Segment Start: MATERIALS PROVIDED

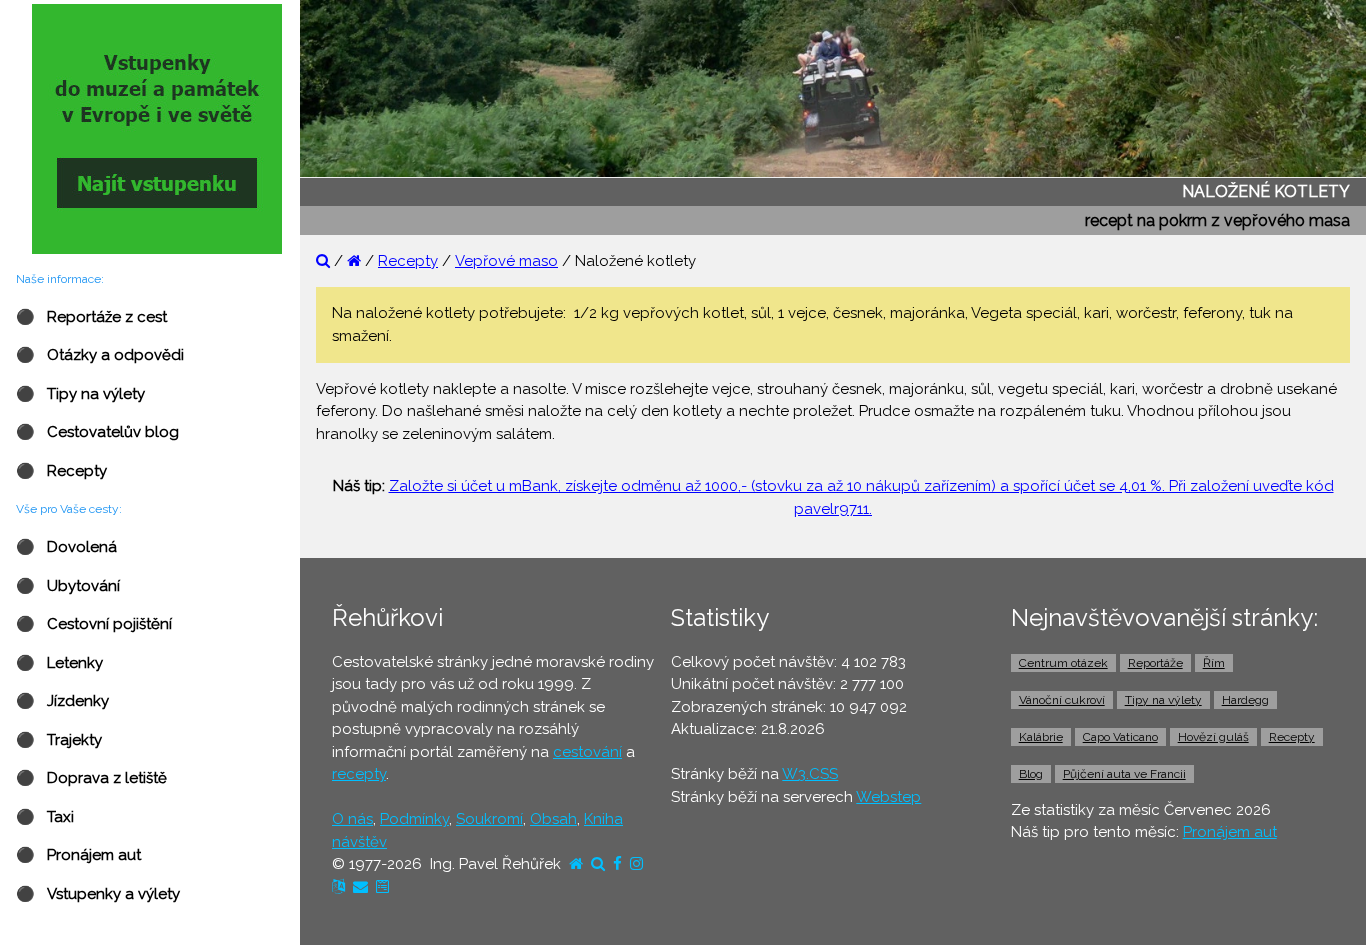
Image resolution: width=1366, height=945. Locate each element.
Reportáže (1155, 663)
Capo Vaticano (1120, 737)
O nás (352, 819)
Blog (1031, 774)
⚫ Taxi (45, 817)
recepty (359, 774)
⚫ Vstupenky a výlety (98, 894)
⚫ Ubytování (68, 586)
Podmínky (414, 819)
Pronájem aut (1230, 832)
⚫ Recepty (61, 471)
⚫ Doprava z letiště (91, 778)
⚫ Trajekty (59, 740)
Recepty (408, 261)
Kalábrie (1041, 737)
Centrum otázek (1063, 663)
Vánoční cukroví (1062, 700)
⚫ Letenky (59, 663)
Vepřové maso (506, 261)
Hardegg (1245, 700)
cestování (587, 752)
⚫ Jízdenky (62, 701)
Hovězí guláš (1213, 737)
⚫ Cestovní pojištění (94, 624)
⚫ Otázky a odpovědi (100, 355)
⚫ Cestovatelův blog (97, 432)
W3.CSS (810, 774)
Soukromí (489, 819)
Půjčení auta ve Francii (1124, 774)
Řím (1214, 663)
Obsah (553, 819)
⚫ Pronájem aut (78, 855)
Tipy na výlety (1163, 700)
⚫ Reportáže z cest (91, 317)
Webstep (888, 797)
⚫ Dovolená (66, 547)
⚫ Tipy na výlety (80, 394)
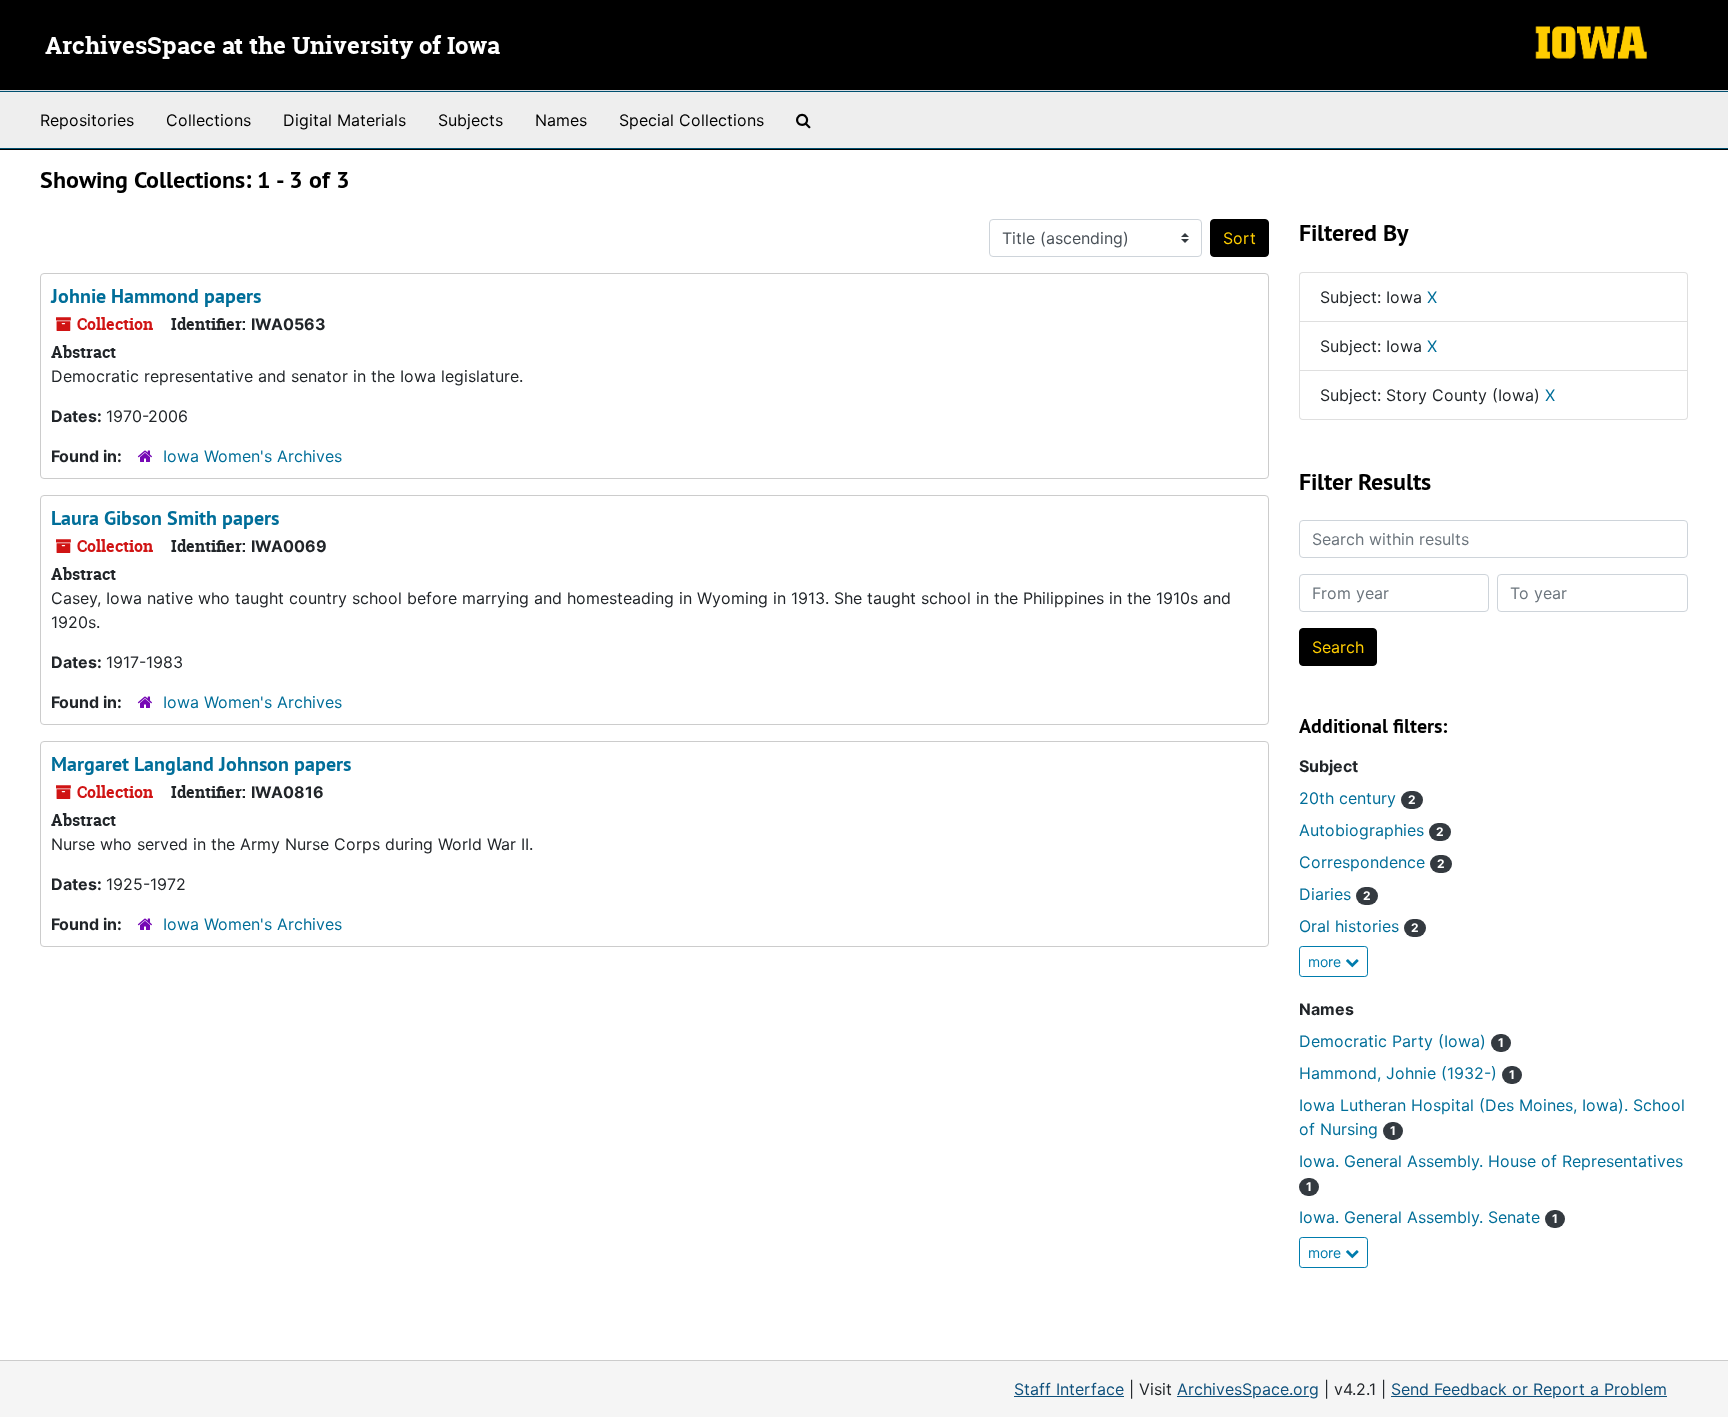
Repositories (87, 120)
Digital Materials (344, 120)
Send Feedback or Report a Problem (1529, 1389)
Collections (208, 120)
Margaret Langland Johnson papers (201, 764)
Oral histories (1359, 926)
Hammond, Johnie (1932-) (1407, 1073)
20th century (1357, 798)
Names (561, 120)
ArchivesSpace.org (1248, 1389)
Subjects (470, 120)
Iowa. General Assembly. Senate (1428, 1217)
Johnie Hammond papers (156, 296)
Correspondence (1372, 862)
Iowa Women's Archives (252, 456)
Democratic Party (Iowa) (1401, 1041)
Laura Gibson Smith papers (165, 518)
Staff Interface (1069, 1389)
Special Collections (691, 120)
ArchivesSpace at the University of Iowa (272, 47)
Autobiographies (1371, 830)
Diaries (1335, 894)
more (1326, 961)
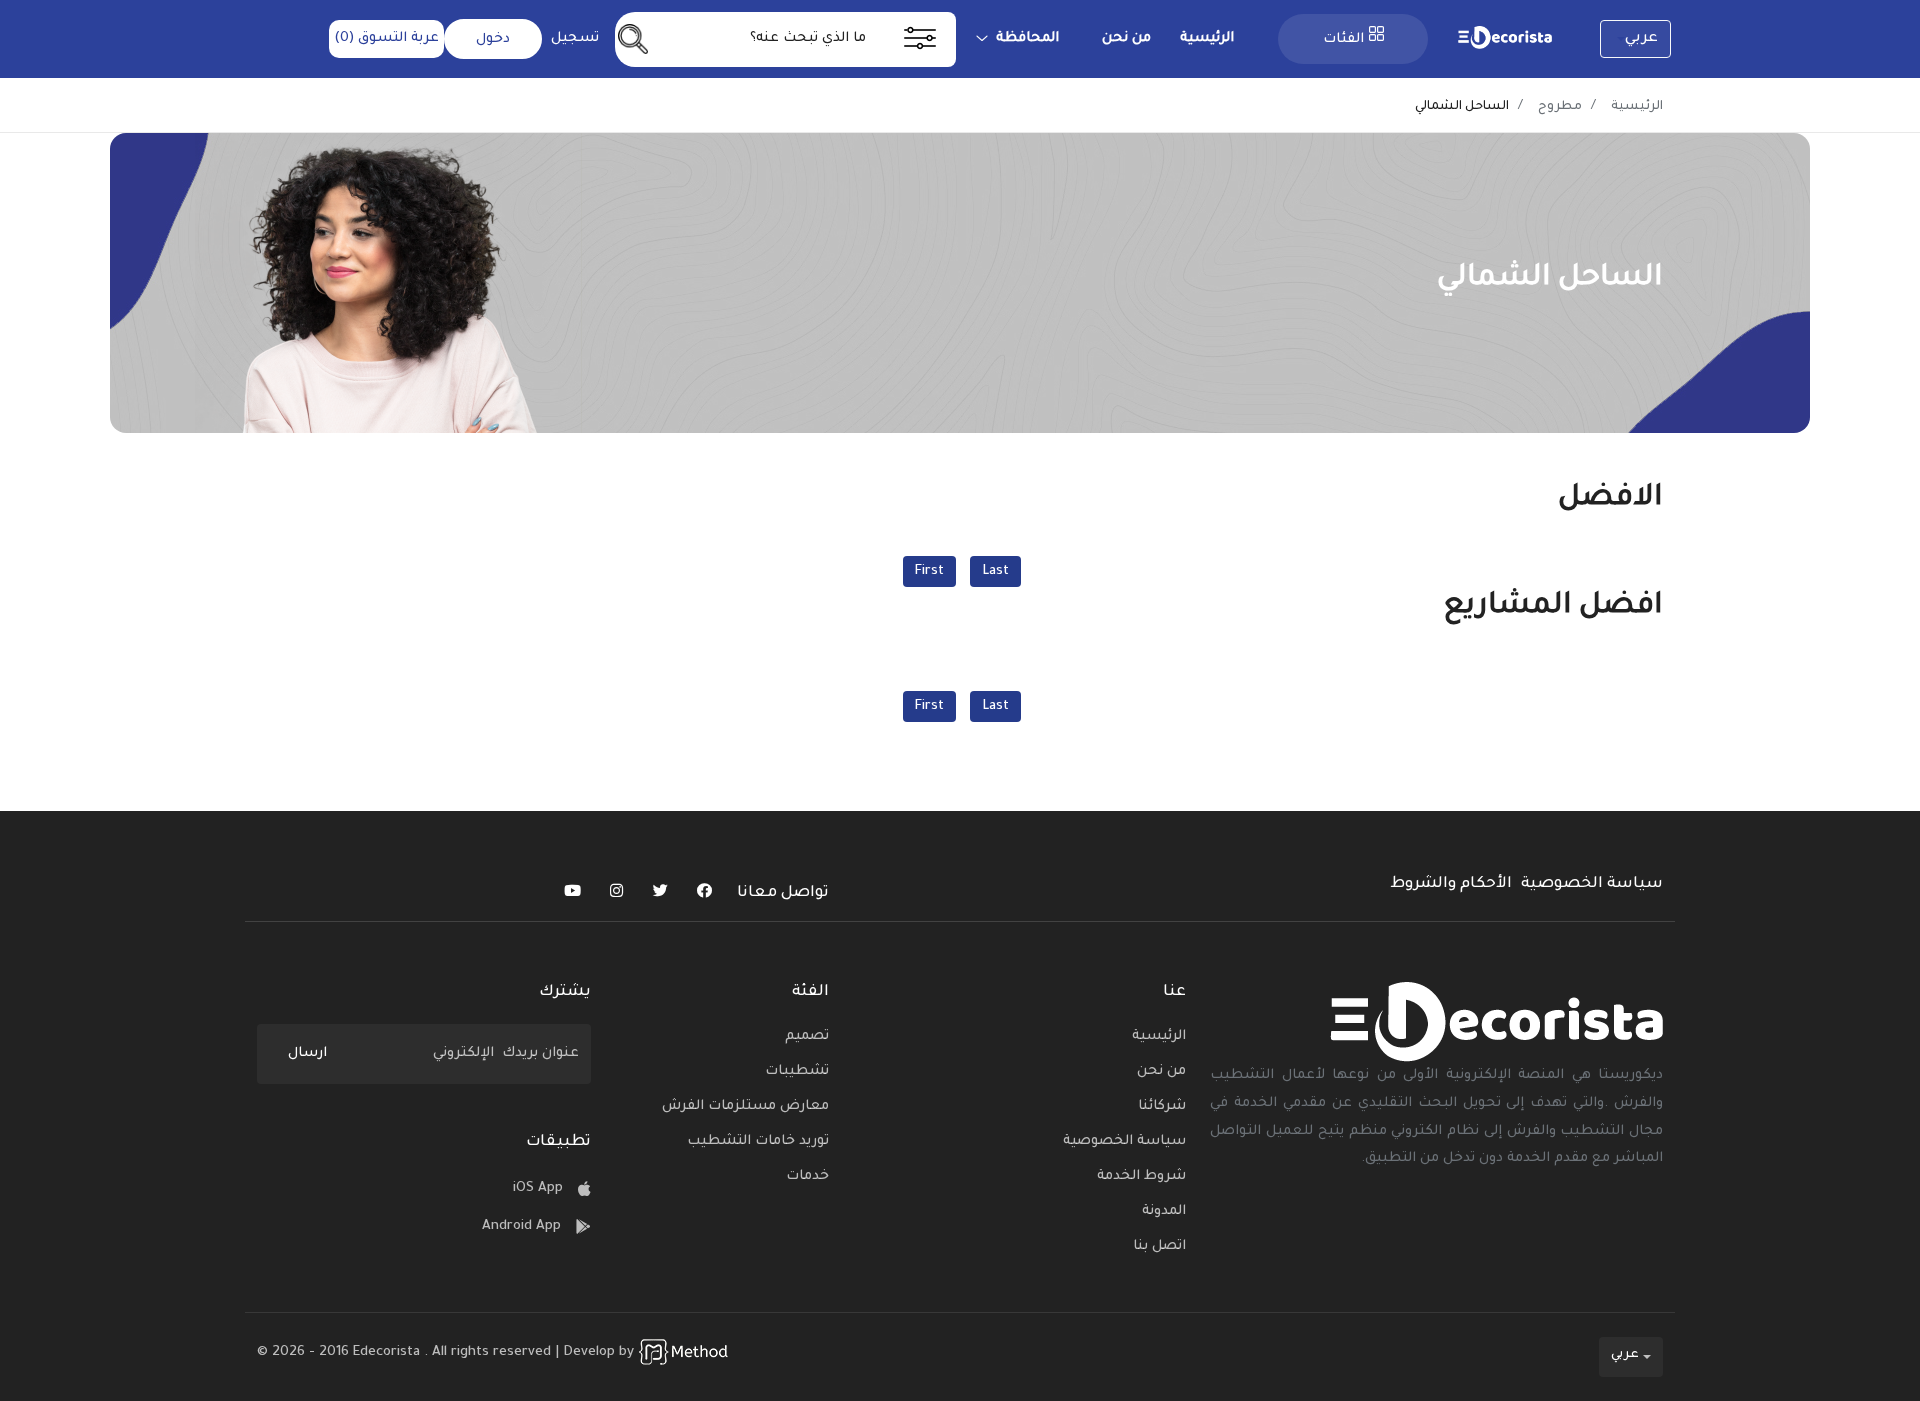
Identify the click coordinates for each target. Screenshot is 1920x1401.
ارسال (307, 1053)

Segment End: MATERIALS PROVIDED

▸ **WORK ITEM**
Return only the lines running from the top of the data to the line that holds "Recepty (408, 261)". Include both of those lines, but skip the pictures.

▸ **ANSWER TO THIS EXERCISE**
Image resolution: width=1366, height=945. Locate each element.
Reportáže (1155, 663)
Capo Vaticano (1120, 737)
O nás (352, 819)
Blog (1031, 774)
⚫ Taxi (45, 817)
recepty (359, 774)
⚫ Vstupenky a výlety (98, 894)
⚫ Ubytování (68, 586)
Podmínky (414, 819)
Pronájem aut (1230, 832)
⚫ Recepty (61, 471)
⚫ Doprava z letiště (91, 778)
⚫ Trajekty (59, 740)
Recepty (408, 261)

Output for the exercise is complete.